Facebook bought WhatsApp for $19 billion. Or $16B, depending on how you’re doing the math. Tomatoes, Tomahtoes. Peter Shankman made some good points about the deal. Everyone else chimed in as well. One of the reasons why Facebook bought the platform was because they were hemorrhaging the youth market. You know, those people who hate being tracked and advertised to. You know, those things FB likes to do.

Question: whatever happened to doing due diligence before the deal went through? FB had its reasons for the acquisition. Hope they understand WA’s audience and this just in: no sooner had the announcement been made that 1M users fled to Telegram. As well as to six (other) alternatives to WhatsApp ,now that Facebook owns it. Didn’t help that WhatsApp came under new scrutiny for its privacy policy and encryption gaffs.

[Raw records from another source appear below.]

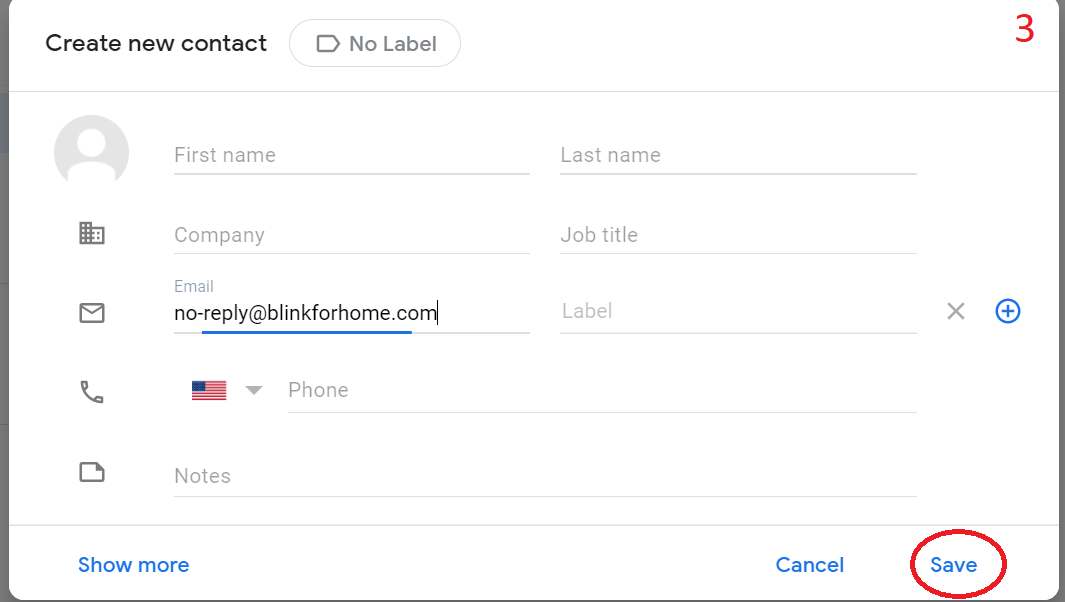Viewport: 1065px width, 602px height.
Task: Open the No Label dropdown chip
Action: pyautogui.click(x=374, y=43)
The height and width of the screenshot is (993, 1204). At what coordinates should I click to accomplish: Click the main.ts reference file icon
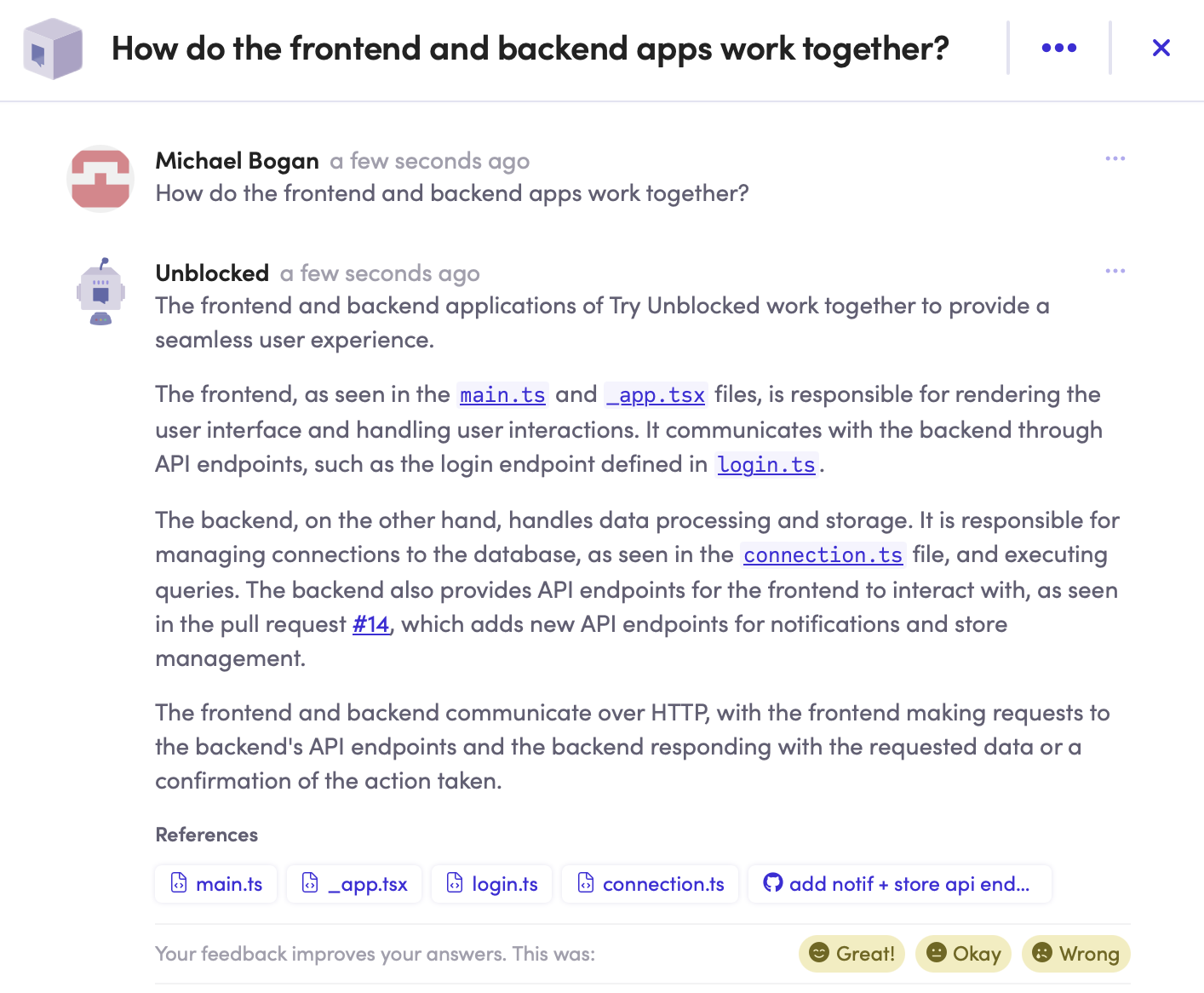(179, 883)
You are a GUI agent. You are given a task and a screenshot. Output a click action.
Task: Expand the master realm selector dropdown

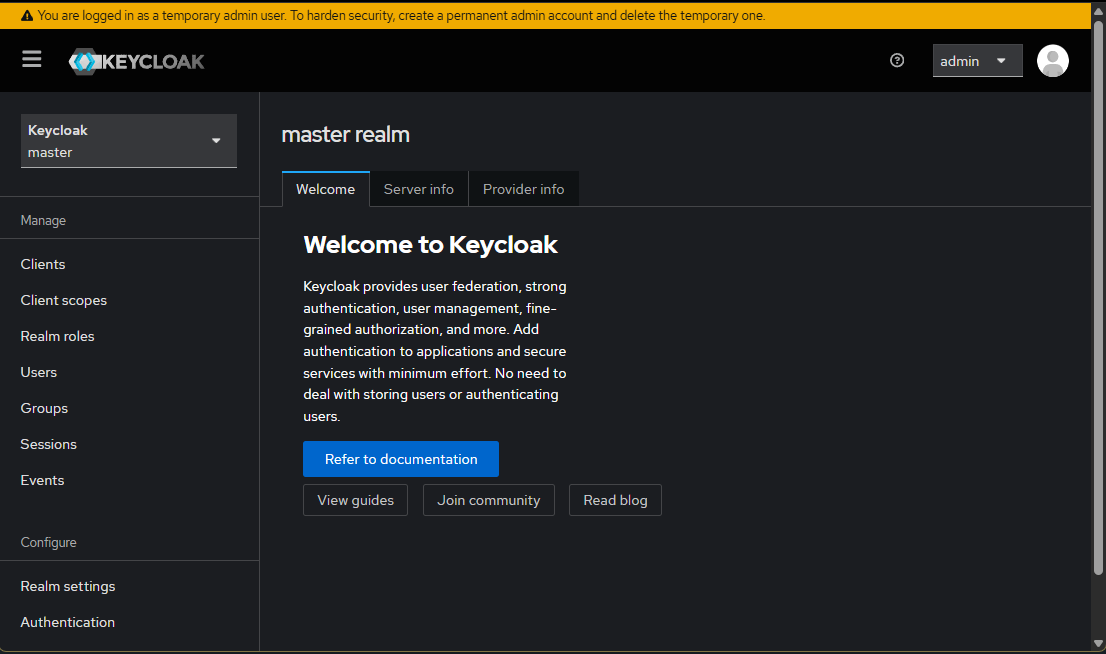(128, 140)
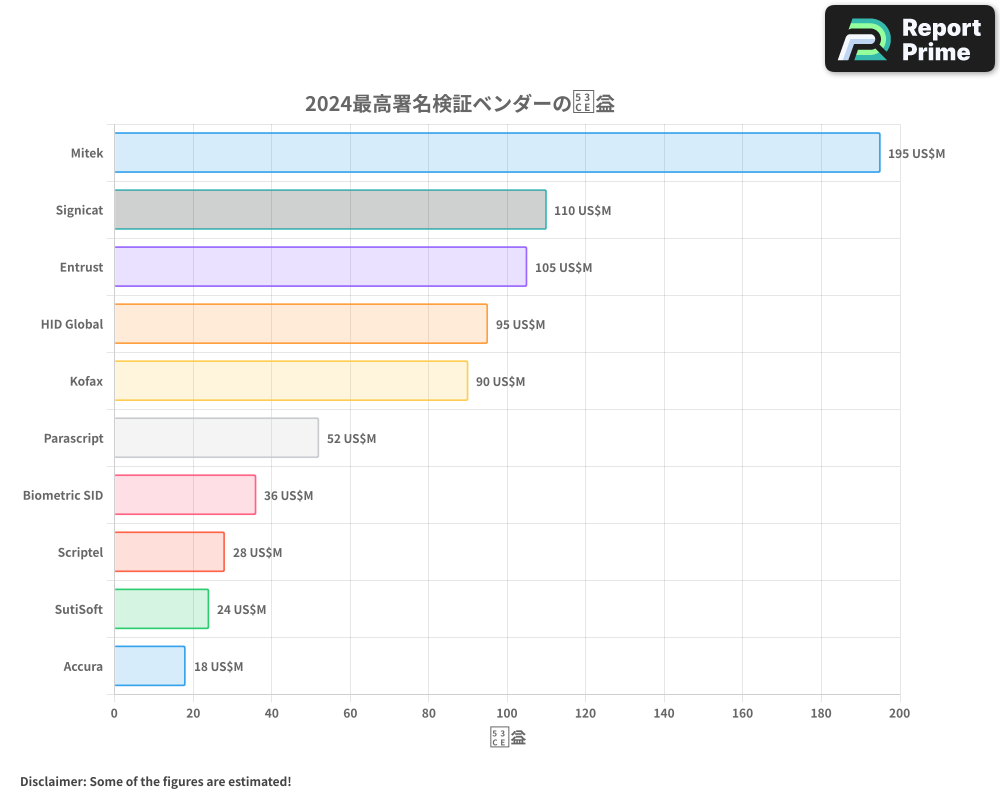This screenshot has height=800, width=1000.
Task: Select the Entrust bar segment
Action: (320, 267)
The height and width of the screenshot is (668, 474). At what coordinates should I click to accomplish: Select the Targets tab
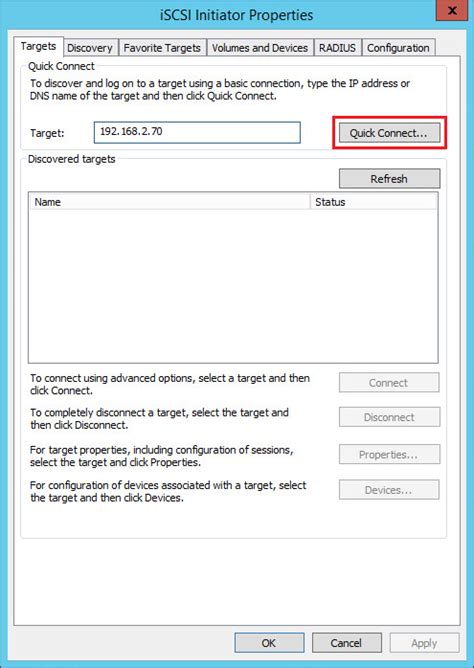(38, 46)
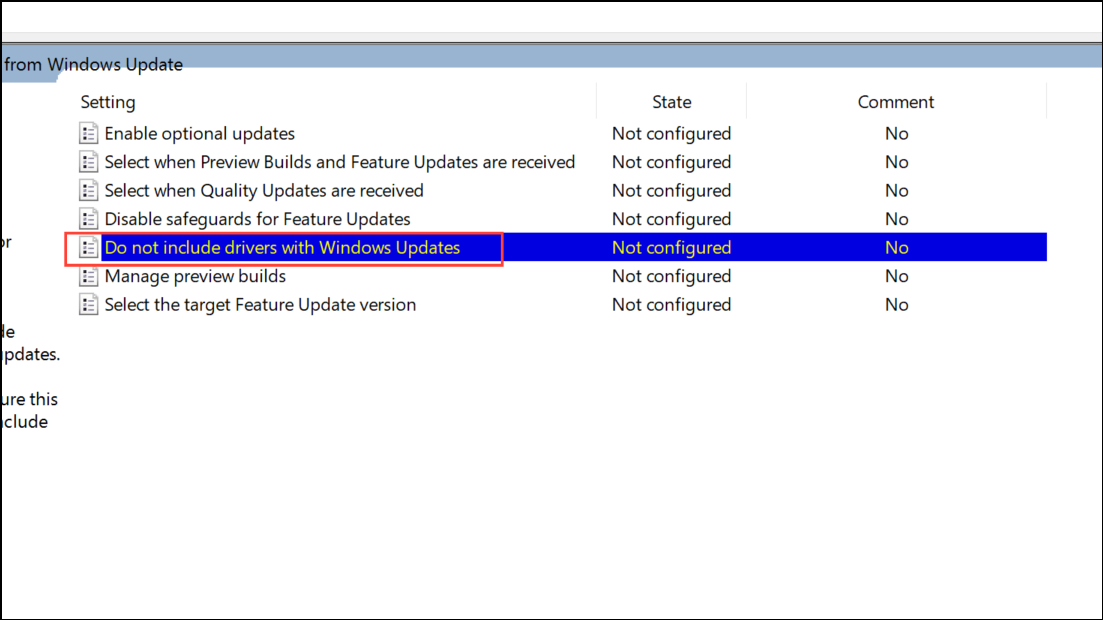1103x620 pixels.
Task: Select when Quality Updates are received entry
Action: (x=264, y=191)
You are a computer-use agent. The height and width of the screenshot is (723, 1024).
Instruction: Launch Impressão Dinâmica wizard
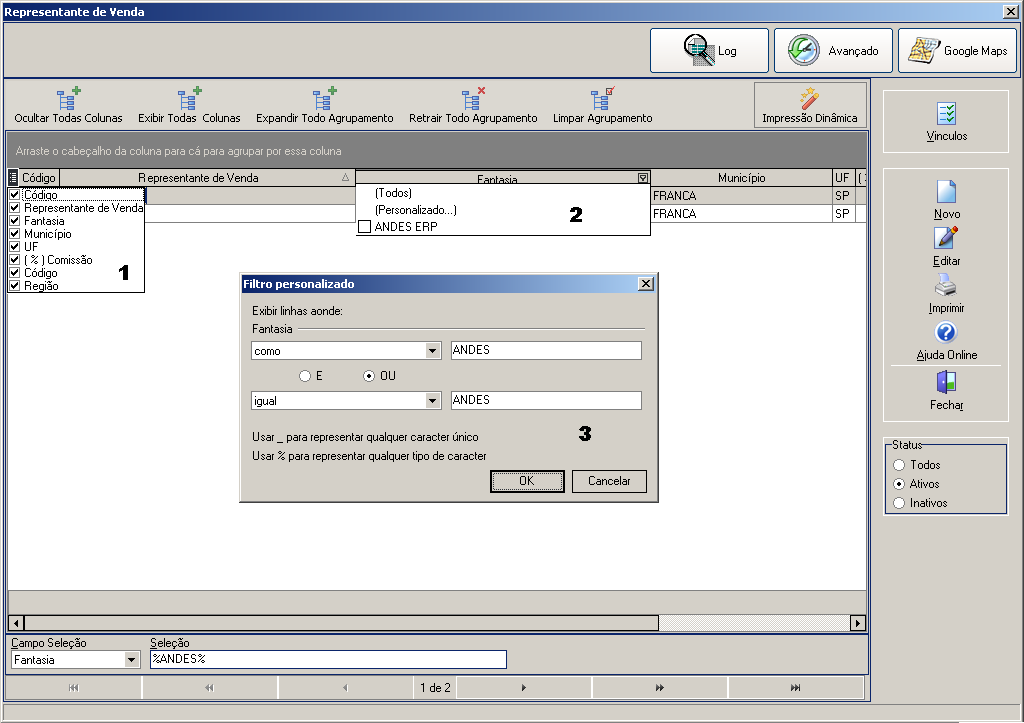coord(810,104)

It’s hard to walk away from what amounts more than the GDP of many countries, and the WhatsApp founders certainly didn’t do that. But Facebook lost the trust of its young audience, for a reason, and once the trust is gone, hard to get it back. They did keep Instagram separate, which is to their credit, but only time will tell. Facebook does have a habit of suddenly changing its policies, and damn the torpedoes. And the users. Then again, WhatsApp and Facebook might be a good fit (Whatsapp abused the DMCA to censor related projects from Github) after all.

What did get somewhat lost last week in the maddening din was Google’s announcement about its Project Tango, an Android-based prototype 5″ phone and developer kit with advanced 3D sensors. All well and good, and considering Google’s foray into robotics – including one funded by the Pentagon, no less – it all gives us reason to pause.

Tech is moving faster than ever, with stakes that are bigger than ever, and we’re not referring to the $16B/$19B. We personally don’t fall into the Luddite camp, but with all the ooohs and ahs over the possibilities, does anyone consider the consequences? We’ve seen what has happened to our privacy and the diminishing of our rights. It may not be the time to embrace every new thing that comes down the pike – and rather than to take the view from 10,000 feet, to consider the possible consequences 15 minutes into the future. We still do our best to avoid all things and products Google and are only too aware, now more than ever, that it takes two to tango. Onward and forward.